Attacks conducted as part of this campaign share several common elements, according to Mandia. First, Mandia said the attacks insert malicious code into legitimate software updates for the Orion software that allow an attacker remote access into the victim’s environment.

In addition, Mandia said the hackers went to significant lengths to observe and blend into normal network activity and maintained a light malware footprint to help avoid detection. Finally, Mandia said the adversaries patiently conducted reconnaissance, consistently covered their tracks, and used difficult-to-attribute tools.
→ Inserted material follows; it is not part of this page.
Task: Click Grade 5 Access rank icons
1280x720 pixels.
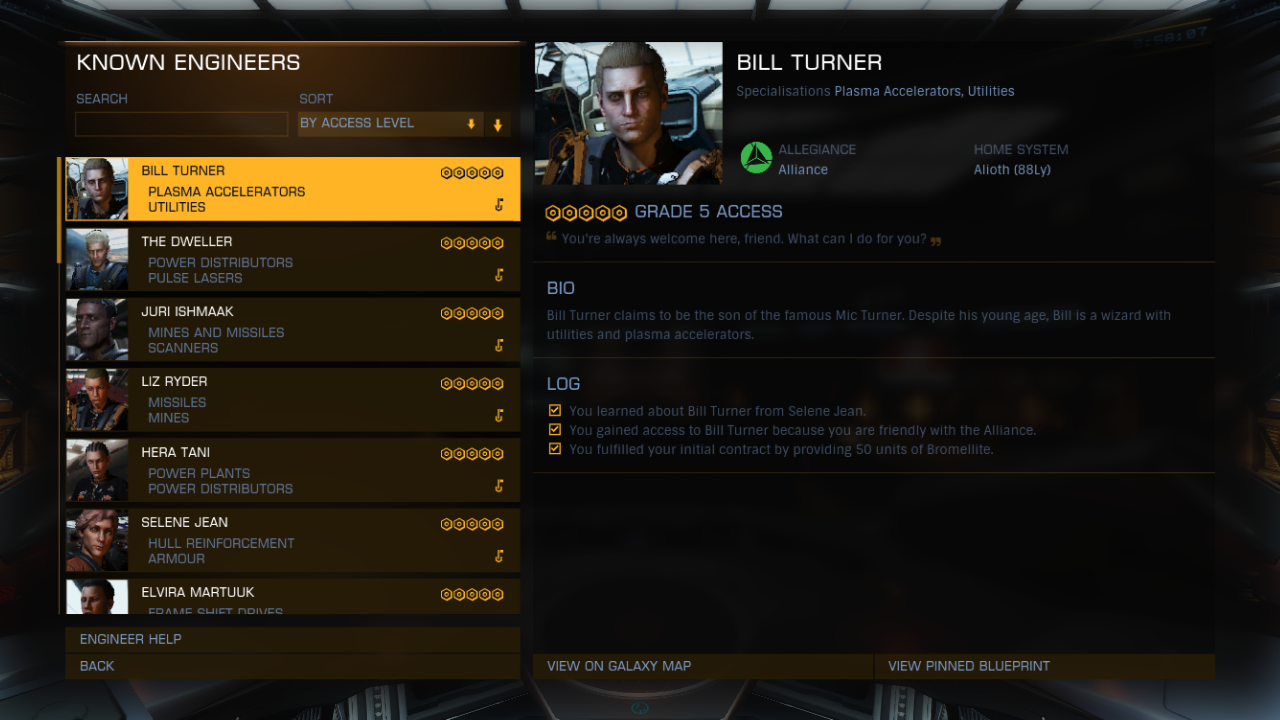Action: 586,213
FireEye has already updated its products to detect the known altered SolarWinds binaries, Mandia said. The company is also scanning for any traces of activity by this actor and reaching out to both customers and non-customers if potential indicators are spotted, according to Mandia.

Hackers gained access to numerous public and private organizations through trojanized updates to SolarWinds’ Orion software, the threat researchers wrote in their blog post. Post compromise activity following the compromise has included lateral movement and data theft, according to the threat researchers.

“This campaign may have begun as early as Spring 2020 and is currently ongoing,” FireEye’s threat researchers said. “The campaign is the work of a highly skilled actor and the operation was conducted with significant operational security.”

The malware masquerades its network traffic and stores reconnaissance results within legitimate plugin configuration files, allowing it to blend in with legitimate SolarWinds activity, according to FireEye threat researchers. The backdoor uses multiple obfuscated blocklists to identify forensic and anti-virus tools running as processes, services, and drivers, they said.

The hackers use a variety of techniques to disguise their operations while they move laterally, according to threat researchers. They prefer to maintain a light malware footprint, instead opting for legitimate credentials and remote access to get into a victim’s environment, the threat researchers said.

Hostnames were set by the hackers on their command and control infrastructure to match a legitimate hostname found within the victim’s environment, allowing the adversary to blend into the environment, avoid suspicion, and evade detection, FireEye said. The attacker’s choice of IP addresses was also optimized to evade detection, using only IP addresses originating from the same country as the victim.

Once the attacker gained access to the network with compromised credentials, they moved laterally using credentials that were always different from those used for remote access, the threat researchers said. And once legitimate remote access was achieved, FireEye found that the hackers routinely removed their tools, including removing backdoors.

“Our ongoing investigation uncovered this campaign, and we are sharing this information consistent with our standard practice,” Mandia wrote in his blog post. “We believe it is critical to notify all our customers and the security community about this threat so organizations can take appropriate steps.”